L’autre événement majeur de la jeunesse du futur souverain se passe le 10 août 1536. Ce jour marque la mort du Dauphin François, atteint d’une maladie mystérieuse et virulente alors qu’il était en route pour défendre le sud du royaume d’une avancée des armées de Charles Quint. La légende noire veut que celui-ci ne soit pas totalement innocent dans la mort du dauphin, dont les causes étaient difficiles à cerner à l’époque… Toujours est-il que de simple membre de la famille royale, Henri devient héritier présomptif à la couronne de France. Alors que les précepteurs de son frère aîné s’étaient appliqués à lui apprendre le futur rôle de roi qu’il devait être amené à tenir, ceux d’Henri ne lui avaient donné aucune clé en ce sens. Il avait reçu une éducation humaniste et chrétienne, comme il était coutume de le faire pour un prince de sang, mais aucune notion de politique et de gestion d’un royaume aussi important que celui de la France au XVIe siècle. Avec la mort de son aîné, François Ier prit conscience de l’importance de son fils Henri et tenta de combler le retard pris dans l’éducation de son fils durant la fin de son règne.

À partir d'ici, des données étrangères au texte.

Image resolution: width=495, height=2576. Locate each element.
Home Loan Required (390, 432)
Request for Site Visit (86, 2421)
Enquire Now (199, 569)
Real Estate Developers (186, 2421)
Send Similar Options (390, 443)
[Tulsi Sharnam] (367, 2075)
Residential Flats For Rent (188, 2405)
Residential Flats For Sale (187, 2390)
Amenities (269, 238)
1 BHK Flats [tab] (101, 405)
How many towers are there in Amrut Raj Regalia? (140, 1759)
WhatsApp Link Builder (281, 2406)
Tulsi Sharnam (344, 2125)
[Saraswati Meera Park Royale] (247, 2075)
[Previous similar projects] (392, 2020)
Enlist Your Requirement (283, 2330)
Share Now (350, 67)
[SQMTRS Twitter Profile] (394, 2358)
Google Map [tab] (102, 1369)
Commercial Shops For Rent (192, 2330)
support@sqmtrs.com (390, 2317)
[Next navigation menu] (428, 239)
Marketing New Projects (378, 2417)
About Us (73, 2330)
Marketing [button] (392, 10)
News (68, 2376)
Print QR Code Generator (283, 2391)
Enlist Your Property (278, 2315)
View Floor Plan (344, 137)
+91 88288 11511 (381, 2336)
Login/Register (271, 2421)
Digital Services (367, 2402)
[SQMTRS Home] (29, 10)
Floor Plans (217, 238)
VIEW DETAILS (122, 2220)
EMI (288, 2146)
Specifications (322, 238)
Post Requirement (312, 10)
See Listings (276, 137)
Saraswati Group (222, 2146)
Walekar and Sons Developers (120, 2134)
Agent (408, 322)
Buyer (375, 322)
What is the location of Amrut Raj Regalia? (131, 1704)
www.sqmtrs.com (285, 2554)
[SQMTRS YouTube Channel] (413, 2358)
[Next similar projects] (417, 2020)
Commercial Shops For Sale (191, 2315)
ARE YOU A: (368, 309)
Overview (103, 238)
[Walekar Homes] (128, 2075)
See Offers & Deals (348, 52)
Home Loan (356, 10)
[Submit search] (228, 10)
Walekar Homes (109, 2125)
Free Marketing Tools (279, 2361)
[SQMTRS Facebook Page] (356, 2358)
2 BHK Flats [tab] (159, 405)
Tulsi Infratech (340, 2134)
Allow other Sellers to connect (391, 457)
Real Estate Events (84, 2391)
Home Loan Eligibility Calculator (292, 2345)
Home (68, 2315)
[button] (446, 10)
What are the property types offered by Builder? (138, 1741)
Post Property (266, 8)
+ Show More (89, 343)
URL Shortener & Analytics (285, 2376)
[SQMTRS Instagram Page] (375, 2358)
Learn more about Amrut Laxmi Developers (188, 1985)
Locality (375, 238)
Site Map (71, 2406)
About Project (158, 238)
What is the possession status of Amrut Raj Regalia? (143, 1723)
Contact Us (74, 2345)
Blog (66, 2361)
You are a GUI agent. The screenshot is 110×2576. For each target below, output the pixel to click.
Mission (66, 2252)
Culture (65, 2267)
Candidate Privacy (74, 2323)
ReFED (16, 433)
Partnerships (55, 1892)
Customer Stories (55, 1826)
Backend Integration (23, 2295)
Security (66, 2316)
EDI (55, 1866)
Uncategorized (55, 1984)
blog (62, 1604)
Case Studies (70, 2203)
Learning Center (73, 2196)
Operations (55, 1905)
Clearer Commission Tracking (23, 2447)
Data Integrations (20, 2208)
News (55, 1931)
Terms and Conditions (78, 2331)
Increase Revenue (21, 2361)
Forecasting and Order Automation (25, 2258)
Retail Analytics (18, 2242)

Un souverain dans les arts et la guerre
Quand vient l’heure de succéder à son père en 1547, Henri II est dans la force de l’âge à 28 ans. Sa politique se concentre sur les derniers chantiers commencés par son père, tant politiques que culturels. Ainsi, il agite de nouveau les prétentions françaises sur l’Italie, il accentue la pression sur la religion réformée et soutient la Renaissance française par le moteur du foyer artistique de Fontainebleau. Ainsi, il arrange un nouveau projet de salle de bal à Fontainebleau, entièrement peinte à fresque et décorée de boiseries, la salle la plus impressionnante du royaume. Sous son règne, on aménage également une aile neuve du palais du Louvre, aujourd’hui plus connue sous le nom d’aile Lescot, qui montre tant à l’intérieur qu’à l’extérieur, la flamboyante maîtrise de l’art de Fontainebleau. En 1549, une entrée royale est organisée pour montrer les nouveaux souverains à Paris dans un long cortège de luxe et de fastes, qui n’a rien à envier aux triomphes romains d’autrefois. Henri II conduit également des troupes, comme son père. La rivalité avec Charles Quint se ranime avec l’accession au trône d’Henri, et la succession du fils de Charles Quint, Philippe II (1527-1598), la renforce. Henri II ressuscite les prétentions du roi de France à la couronne d’Empereur du Sainte-Empire, alors considéré comme le nouvel empire romain. En outre, Henri II rappelle le connétable Anne de Montmorency (1493-1567), son mentor, aux plus hautes fonctions. Celui-ci en avait été exclu par François Ier à la fin de son règne. Tout ceci conduit Henri II à mener une politique dans la parfaite lignée de son père, ce qui ne la rend pas moins importante. Autant que François Ier, le roi Henri II a connu la gloire et l’humiliation sur le champ de bataille. Il a mené les arts de France à un sommet, dont on peut encore admirer aujourd’hui les exemples. Son règne représente également un moment charnière pour le royaume sur le plan religieux, alors que la réforme protestante prend de plus en plus d’importance.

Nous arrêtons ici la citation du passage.